Closed adam-does-code closed 3 years ago
Hi,
It is possible to combine multiple matches using joinmatches function, for instance this template:
<vars>
descr_chain = [
"PHRASE",
"exclude('Prerequisite(s)')",
"exclude('Department(s)')",
"joinmatches"
]
</vars>
<group>
{{ course }}*{{ code }} {{ name | PHRASE }} {{ semester }} ({{ lecture_lab_time }}) [{{ weight }}]
{{ description | chain(descr_chain) }}
Prerequisite(s): {{ prereqs | ORPHRASE }}
Department(s): {{ department | ORPHRASE }}
</group>
For this data:
ECON*3400 The Economics of Personnel Management U (3-0) [0.50]
In this course, we examine the economics of personnel management in organizations.
Using mainstream microeconomic and behavioural economic theory, we will consider
such issues as recruitment, promotion, financial and non-financial incentives,
compensation, job performance, performance evaluation, and investment in personnel.
The interplay between theoretical models and empirical evidence will be emphasized in
considering different approaches to the management of personnel.
Prerequisite(s): ECON*2310 or ECON*2200
Department(s): Department of Economics and Finance
ECON*4400 The Economics of Personnel Management U (7-1) [0.90]
In this course, we examine the economics of personnel management in organizations.

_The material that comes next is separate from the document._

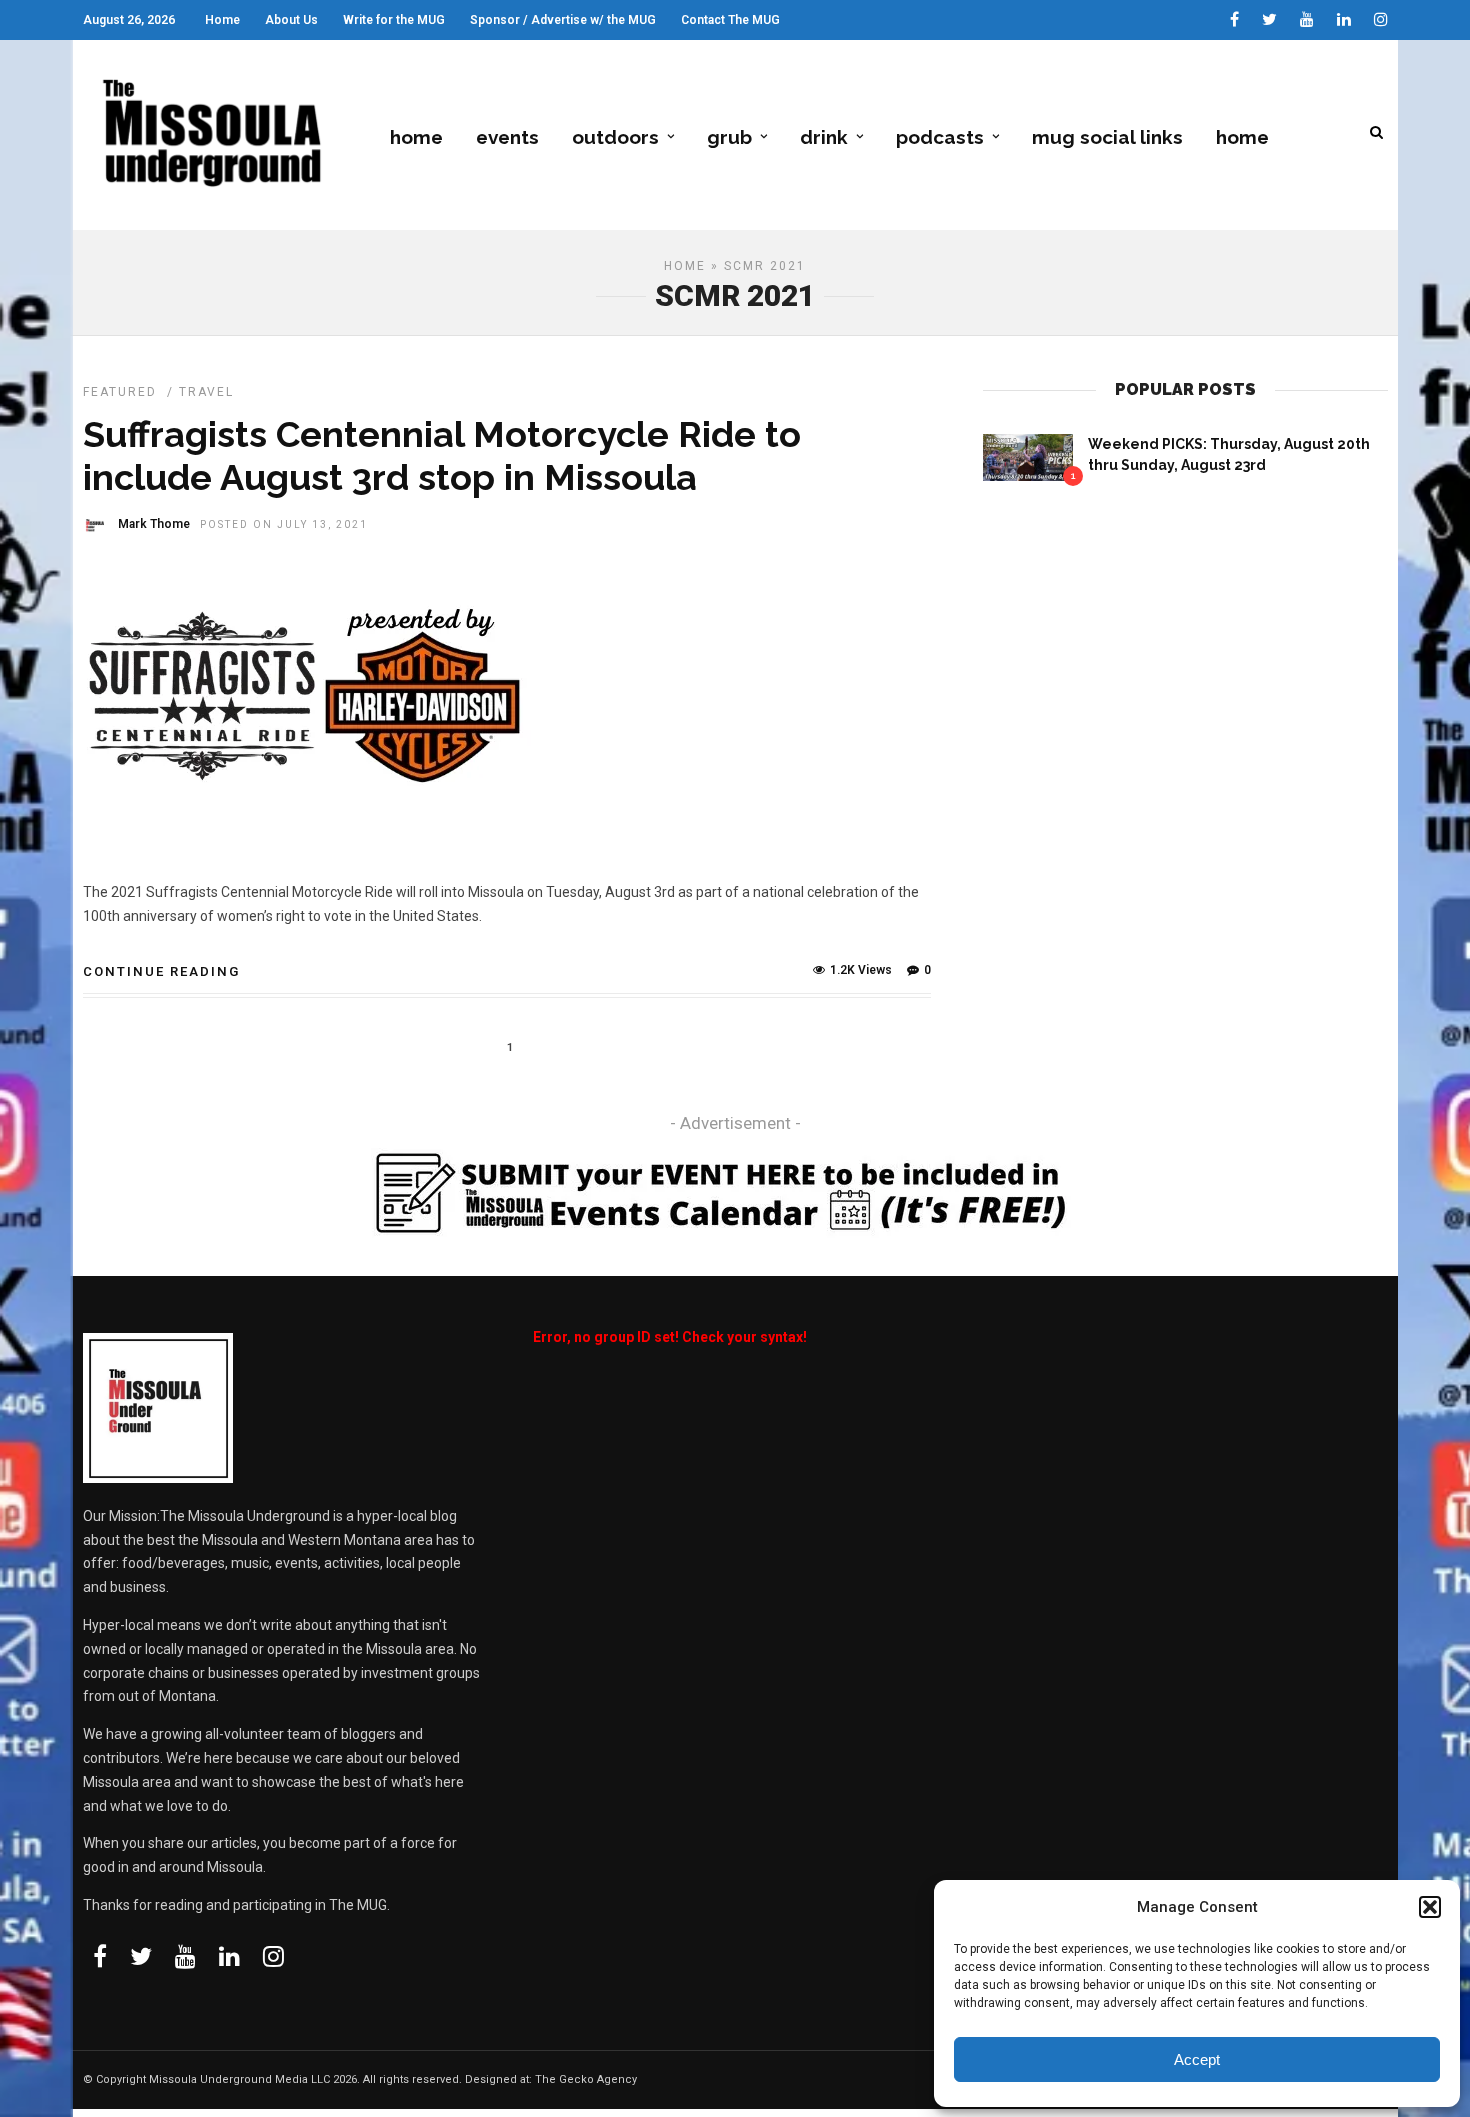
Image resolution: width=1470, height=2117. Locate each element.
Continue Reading (161, 971)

Using mainstream microeconomic and behavioural economic theory, we will consider
such issues as recruitment, promotion, financial and non-financial incentives,
compensation, job performance, performance evaluation, and investment in personnel.

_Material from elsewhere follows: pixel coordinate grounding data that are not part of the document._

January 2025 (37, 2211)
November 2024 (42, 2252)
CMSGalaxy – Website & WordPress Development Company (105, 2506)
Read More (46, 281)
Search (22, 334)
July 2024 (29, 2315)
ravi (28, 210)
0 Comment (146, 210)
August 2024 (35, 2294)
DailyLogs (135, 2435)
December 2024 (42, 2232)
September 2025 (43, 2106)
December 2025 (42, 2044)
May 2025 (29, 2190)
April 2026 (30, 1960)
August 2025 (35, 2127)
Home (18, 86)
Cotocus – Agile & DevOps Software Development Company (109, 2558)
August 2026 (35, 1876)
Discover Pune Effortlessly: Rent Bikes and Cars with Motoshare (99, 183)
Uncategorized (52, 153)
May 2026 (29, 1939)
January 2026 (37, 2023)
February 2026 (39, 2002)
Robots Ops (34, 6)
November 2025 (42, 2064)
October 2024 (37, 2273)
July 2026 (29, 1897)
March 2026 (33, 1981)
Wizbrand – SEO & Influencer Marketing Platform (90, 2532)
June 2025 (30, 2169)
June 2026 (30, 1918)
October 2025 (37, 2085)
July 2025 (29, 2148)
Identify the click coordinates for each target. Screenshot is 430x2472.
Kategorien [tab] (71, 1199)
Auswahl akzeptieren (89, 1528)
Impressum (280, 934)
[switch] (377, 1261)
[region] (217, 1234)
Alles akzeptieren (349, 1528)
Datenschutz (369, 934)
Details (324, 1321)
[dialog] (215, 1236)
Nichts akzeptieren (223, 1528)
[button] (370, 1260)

Prerequisite(s): ECON*2310
Department(s): Department of Economics
would produce:
[[[{'code': '3400',
'course': 'ECON',
'department': 'Department of Economics and Finance',
'description': 'In this course, we examine the economics of personnel management in organizations.\n'
'Using mainstream microeconomic and behavioural economic theory, we will consider\n'
'such issues as recruitment, promotion, financial and non-financial incentives,\n'
'compensation, job performance, performance evaluation, and investment in personnel.\n'
'The interplay between theoretical models and empirical evidence will be emphasized in\n'
'considering different approaches to the management of personnel.',
'lecture_lab_time': '3-0',
'name': 'The Economics of Personnel Management',
'prereqs': 'ECON*2310 or ECON*2200',
'semester': 'U',
'weight': '0.50'},
{'code': '4400',
'course': 'ECON',
'department': 'Department of Economics',
'description': 'In this course, we examine the economics of personnel management in organizations.\n'
'Using mainstream microeconomic and behavioural economic theory, we will consider\n'
'such issues as recruitment, promotion, financial and non-financial incentives,\n'
'compensation, job performance, performance evaluation, and investment in personnel.',
'lecture_lab_time': '7-1',
'name': 'The Economics of Personnel Management',
'prereqs': 'ECON*2310',
'semester': 'U',
'weight': '0.90'}]]]
How it works:
{{ description | chain(descr_chain) }}
- descr_chain
reference variable that is a list of functions to pass matches through, as you might have more patterns to exclude for description
variable, it might be easier to define them through chainexclude('Prerequisite(s)')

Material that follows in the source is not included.